Las intensas lluvias que azotaron Reynosa, Tamaulipas, han dejado un saldo devastador, 70 colonias inundadas, de las cuales 60 siguen anegadas, más de 20 mil familias afectadas, dos fallecidos y daños materiales generalizados en viviendas, vehículos y negocios. Las autoridades estatales y federales mantienen operativos de emergencia para auxiliar a la población, mientras el río Bravo amenaza con desbordarse.
El gobierno desplegó 1,459 elementos, 195 vehículos y 9 embarcaciones para rescates y distribución de ayuda. El Ejército activó los planes DN-III, GN-A y Marina, atendiendo a 1,937 personas y remolcando 263 vehículos atrapados en calles inundadas. La CFE restableció el 95% de la energía eléctrica, mientras la Conagua extrae 35 mil metros cúbicos de agua con equipos de bombeo.

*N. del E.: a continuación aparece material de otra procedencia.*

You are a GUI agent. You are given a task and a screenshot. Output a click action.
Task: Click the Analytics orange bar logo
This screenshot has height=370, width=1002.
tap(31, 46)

La primera víctima fue un hombre atrapado en su auto durante la inundación del estacionamiento del Home Depot en la colonia Las Fuentes. Testigos relataron que la corriente arrastró su vehículo, y aunque intentaron rescatarlo, fue encontrado sin vida. La segunda víctima fue arrastrada por el Canal Rodhe mientras intentaba destapar una alcantarilla para proteger su vivienda en la colonia Voluntad y Trabajo.

La Secretaría de Educación suspendió clases en Reynosa, Matamoros, Río Bravo y otros municipios debido a daños en escuelas. El Puente Internacional Reynosa-Hidalgo fue cerrado temporalmente por la crecida del río Bravo, aunque el Ejército habilitó un acceso alterno para vehículos.
Protección Civil advirtió sobre posibles nuevas crecidas del río Bravo y urgió a residentes de zonas ribereñas a mantenerse alerta. El Infonavit ofreció apoyo a afectados con créditos hipotecarios, activando seguros para cubrir daños en viviendas de seis municipios.
Mientras los refugios temporales atienden a 120 personas, las autoridades trabajan para rehabilitar hospitales y servicios esenciales. La población sigue en riesgo, con pronósticos de lluvias persistentes y la amenaza latente de más inundaciones.